Short exercise:
Write the next part of the article about Arco's sustainability strategy below, starting after its final paragraph.

Provided passage:
We had been addressing a lot of matters that are now recognized as sustainability issues for any years, but we wanted to formalize it. If you link your sustainability and corporate strategies, put resources behind it and report on it monthly you end up with a program that leads to a safe business, safe people and a safe planet.

Thomas Martin,
Non-Executive Chairman
Arco

martin arco

Arco has been awarded a gold medal for sustainability after an assessment by EcoVadis, the world’s largest and most trusted provider of business sustainability ratings.

Thomas Martin, Arco’s Non-Executive Chairman, describes how conducting business responsibly has always been part of what the company represents and how it operates. However, the company recently took steps to formalize its approach to sustainability by creating a sub-committee of the board that’s charged with reviewing the company’s current sustainability journey; what it could become; and how to close the gap to get the company to where it wants to be.

He says that “We like to think of ourselves as a significant player in helping to shape the market in terms of any safety products and services and we’ll supply the training to make sure you go to work safely. Our philosophy on safety is that if you’re responsible, you can pretty much do anything if you do it the right way, with the right tools and the right expertise. It’s all about enabling that to happen.”

Arco’s experience has shown that because family businesses are generally aligned as owners, partners and leaders of the business, it makes it possible to have conversations quickly and act on important sustainability issues.

A step forward on the sustainability journey: Formalizing the strategy

“Over the last 20 years,” says Thomas, “we have been addressing a lot of matters that are now recognized as sustainability issues, but we wanted to formalize everything that we had been doing. That included the responsible actions we’ve taken regarding our supply chain management and our lobbying efforts with governments on responsible supply chains. To

take a more strategic approach, we asked one of our non-executive directors to set up a board committee to make sure that whatever we came up with wasn’t a bolt-on or a tick box activity or greenwashing, but something that would actually come alive.”

In Arco’s case, that required an investment of time and money in determining the permanent full-time executive resources that would be needed to integrate sustainability throughout the company’s operations.

Learning and knowledge-sharing was an integral part of this stage of the journey, with the company’s nonexecutive director and the general counsel enrolling in an intensive course with delegates from all over the world who were at various stages in their sustainability journeys. Subsequently, their challenge was to join up everything that was being done across the business from a sustainability perspective, and to deliver a clear message to the business that these actions were not a proprietorial whim.

Thomas notes that “The outcome of this challenge provided us with a very rich resource, which we hadn’t really understood. After going through the exercise, we realized that we already had 584 sustainable products out of a total of 20,000 in our portfolio. Circular economy models were already in play, and we were able to identify what we were already doing in terms of decarbonization, waste management and energy equalization. As a result of this exercise, our business has become even better because it has increased the amount of collaboration taking place all across our business in an assortment of spin-off activities.”

Information supplied:
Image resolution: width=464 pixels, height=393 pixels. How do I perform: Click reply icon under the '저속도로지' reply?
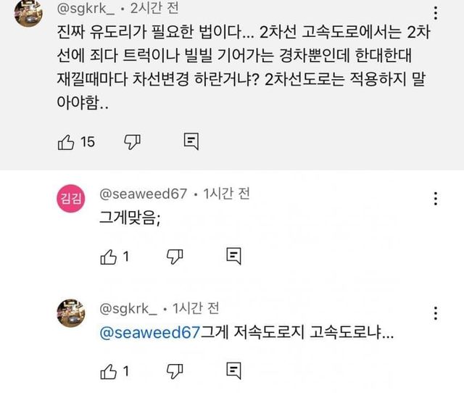click(233, 371)
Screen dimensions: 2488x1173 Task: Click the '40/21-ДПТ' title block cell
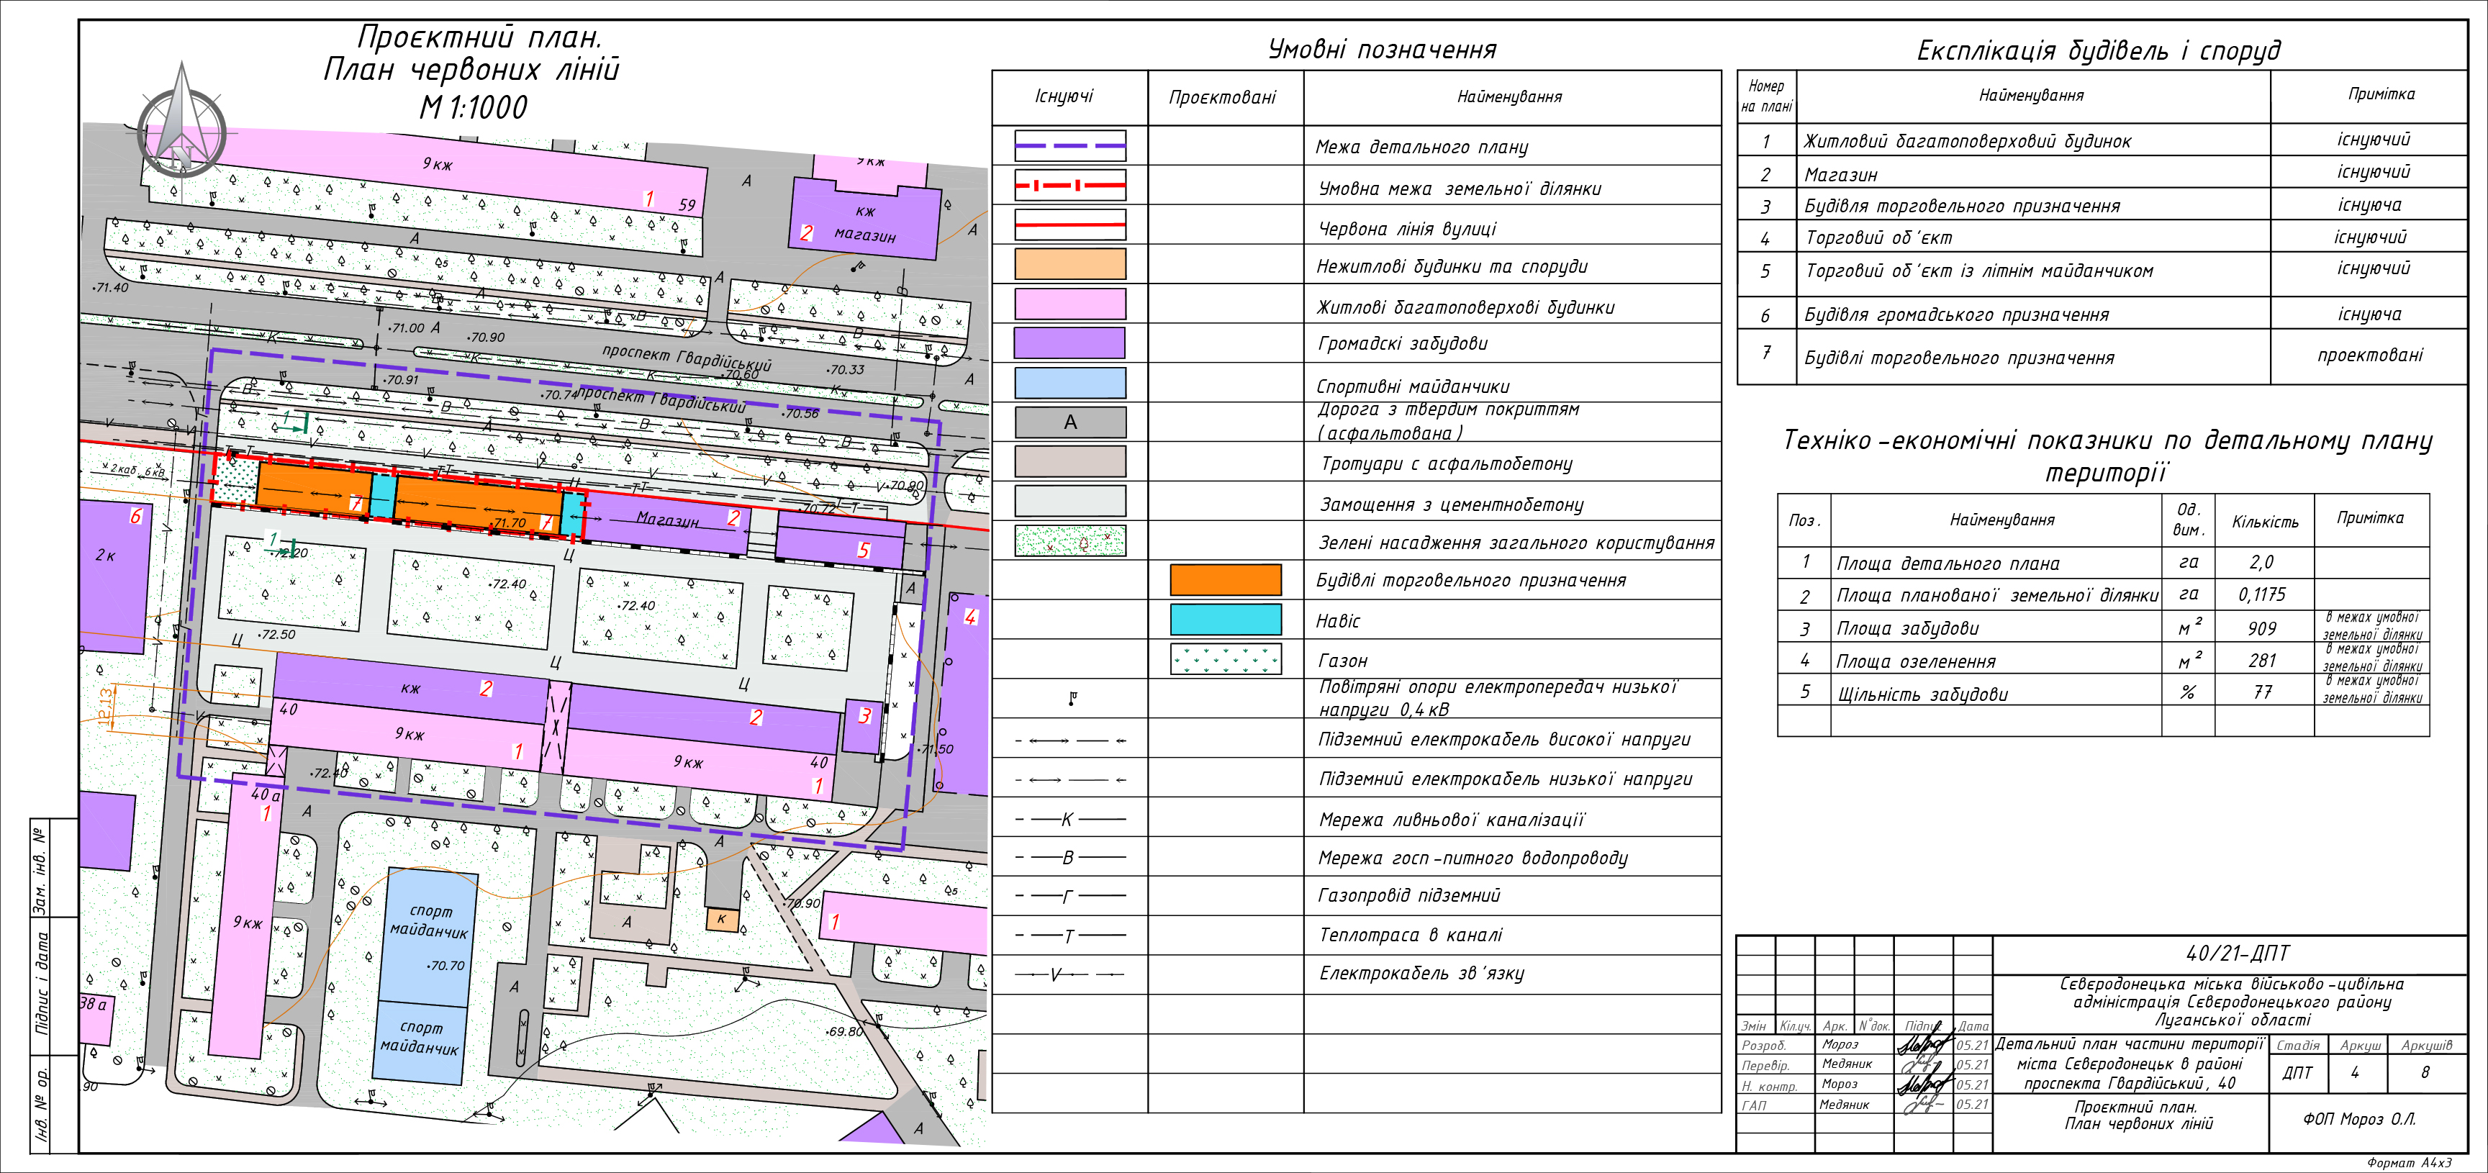2237,954
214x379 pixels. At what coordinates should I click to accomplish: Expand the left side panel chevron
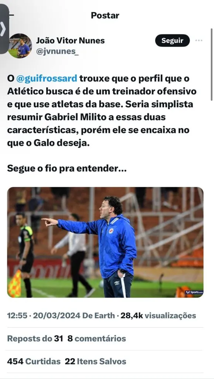tap(3, 29)
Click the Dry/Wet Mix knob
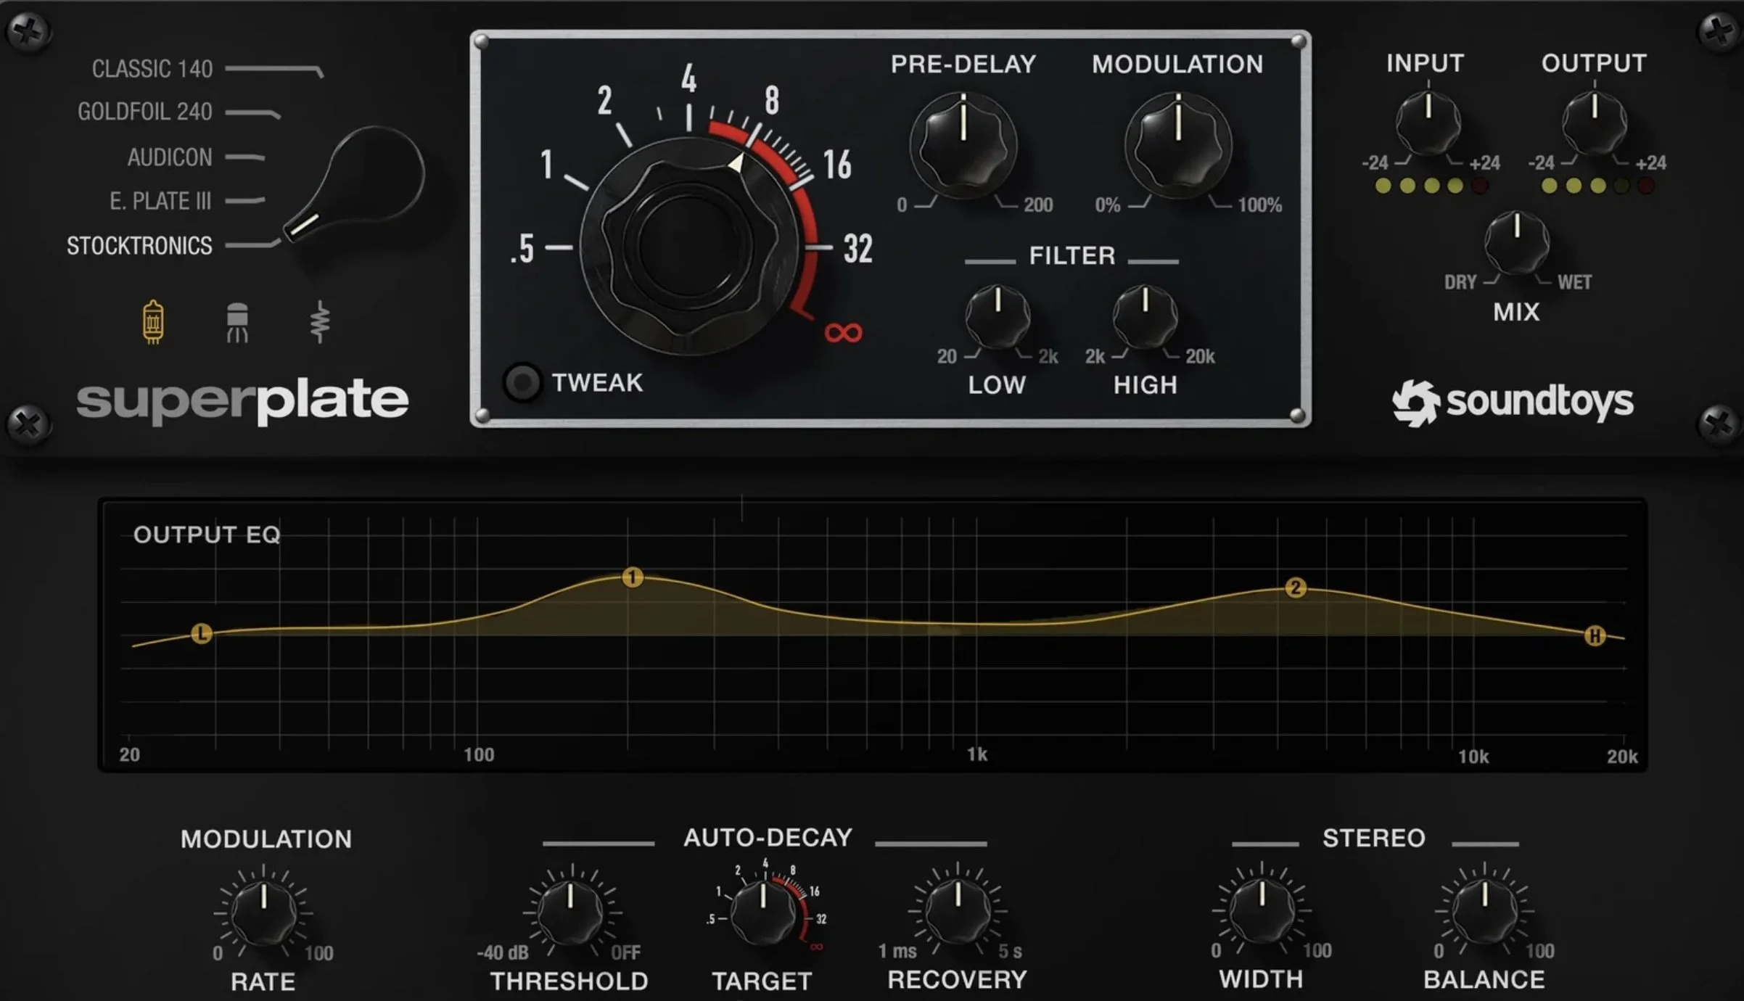 (1516, 244)
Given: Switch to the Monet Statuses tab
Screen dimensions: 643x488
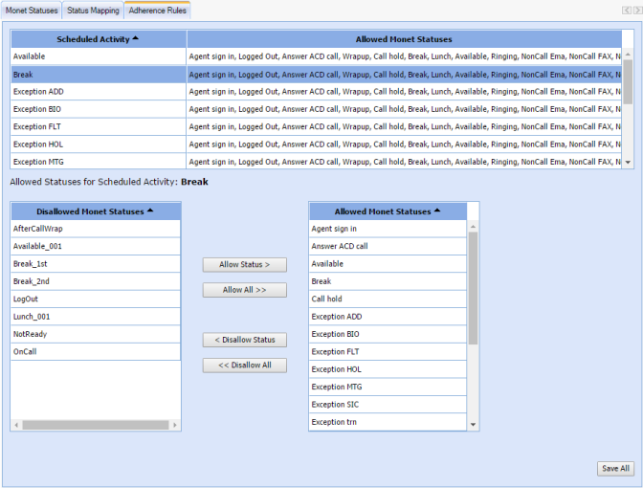Looking at the screenshot, I should [32, 10].
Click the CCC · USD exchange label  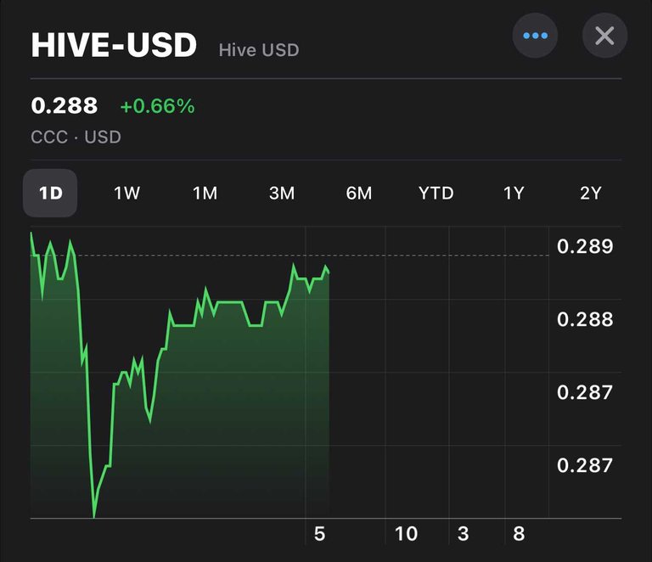[76, 137]
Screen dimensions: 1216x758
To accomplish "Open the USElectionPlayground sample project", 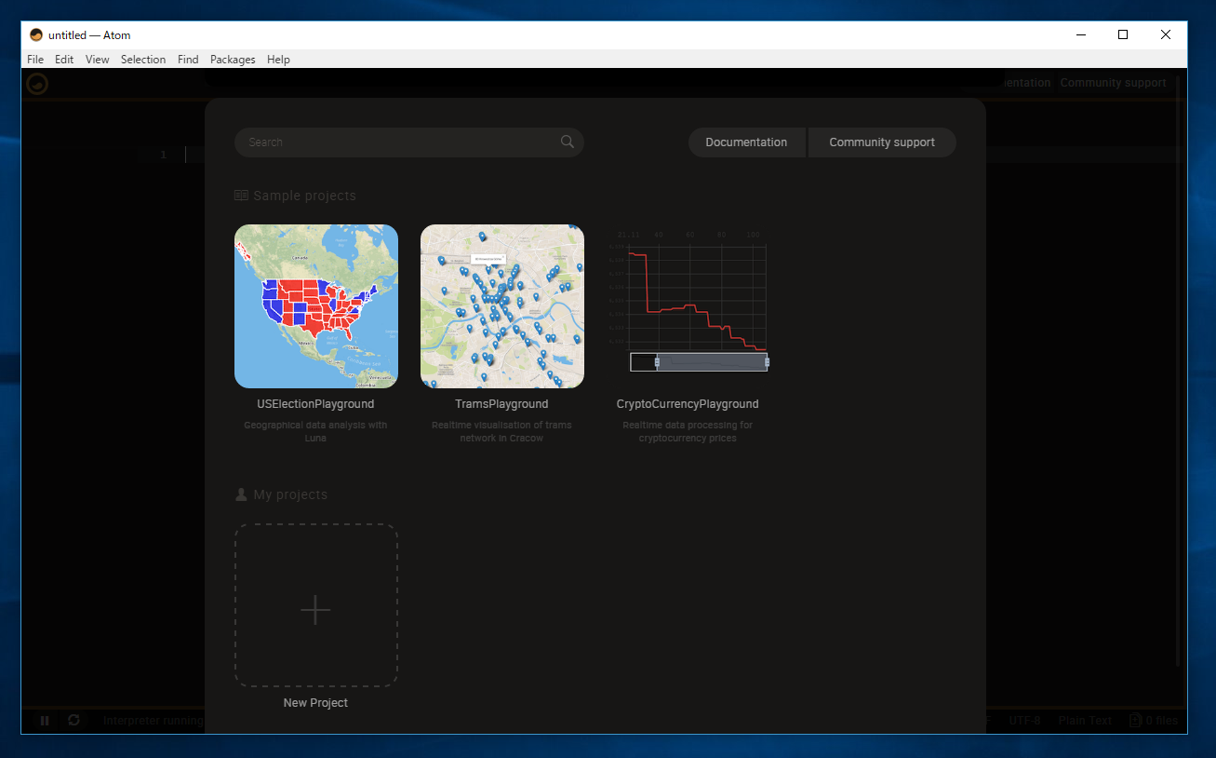I will tap(315, 305).
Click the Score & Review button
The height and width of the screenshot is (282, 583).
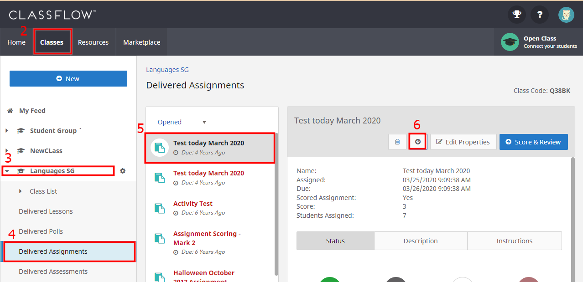coord(533,142)
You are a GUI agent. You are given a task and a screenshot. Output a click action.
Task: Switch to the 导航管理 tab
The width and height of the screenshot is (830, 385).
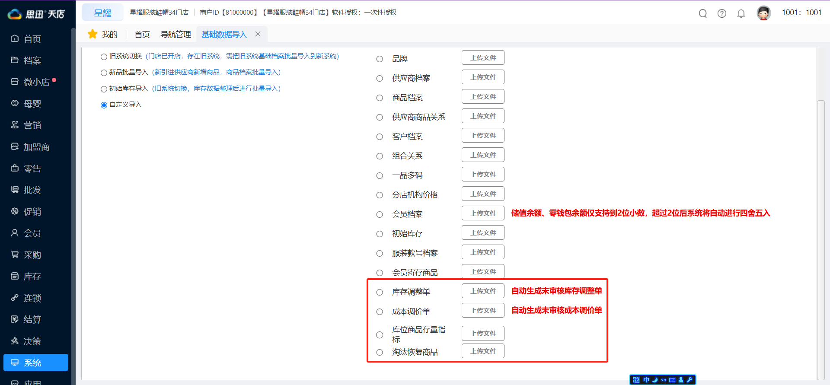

Answer to this problem:
Sustainability as a competitive advantage

Allocating time, money and encouraging debate throughout Arco also led to a series of better questions being asked of the sustainability project team.

Thomas highlights how “We were getting better answers from Gen Z because these 19 and 20 year olds who are committing to our business want personal and career development, but they also want to feel that they are aligning their efforts with a purpose that they can believe in. Frankly, we are all in a race for talent, and having a clear statement that this is a core part of what our company is about is integral to our strategy. It has made us very attractive in getting the best talent to join us and that also gives us a competitive advantage.”

Arco has aligned its sustainability strategy with selected UN Sustainable Development Goals. The company has invested approximately half a million pounds in virtual reality to reduce travel and create safe environments for its training courses. It has also made significant investments — along with Teesside University — to create a potential game-changing (and globally patent-protected) technology for recycling Personal protective equipment (PPE).

The company is now beginning to communicate its methodology and approach to sustainability externally. The final piece was the completion of a materiality audit to work out which elements of sustainability are important to Arco’s customers, the community and other stakeholders. That audit was conducted independently, and it identified that the company is already meeting approximately 78 percent of its stakeholders’ needs. The question now is, how can the company turn the missing 22 percent into a reality?

“We don’t yet have a full set of KPIs to measure the impact of our strategy,” says Thomas, “but we hope to have agreement on it by mid-year. We aim to set Science Based Targets (SBTi) which will inform our path to Net Zero. It’s amazing — if you link your sustainability strategy with your corporate strategy, put resources behind it, and report on it monthly you end up with a program that leads to a safe business, safe people and a safe planet. This isn’t a ‘nice to have’, it’s a ‘need to have’ and it’s totally worthwhile.”

Sustainability as a commercial imperative and the right thing to do

Focusing on sustainability and adding to the bottom line are not mutually exclusive. Operationally, it improves efficiently. For Arco, it has also added to the company’s bottom line by creating a differentiated approach. In a recent multi-million pound tender, for example, the sustainability score accounted for sixty percent of the weighting.

“You expect it to be about price,” concludes Thomas, “but sustainability was the defining factor in our ability to win this bid. I can name six contracts in the past four months where sustainability has been the key to Arco winning the business, and that’s because we can provide evidence of what we’re doing, where we’re going and how we’re going to get there. A company’s sustainability strategy and impact have out-and-out commercial implications as well as being the right and responsible thing to do.”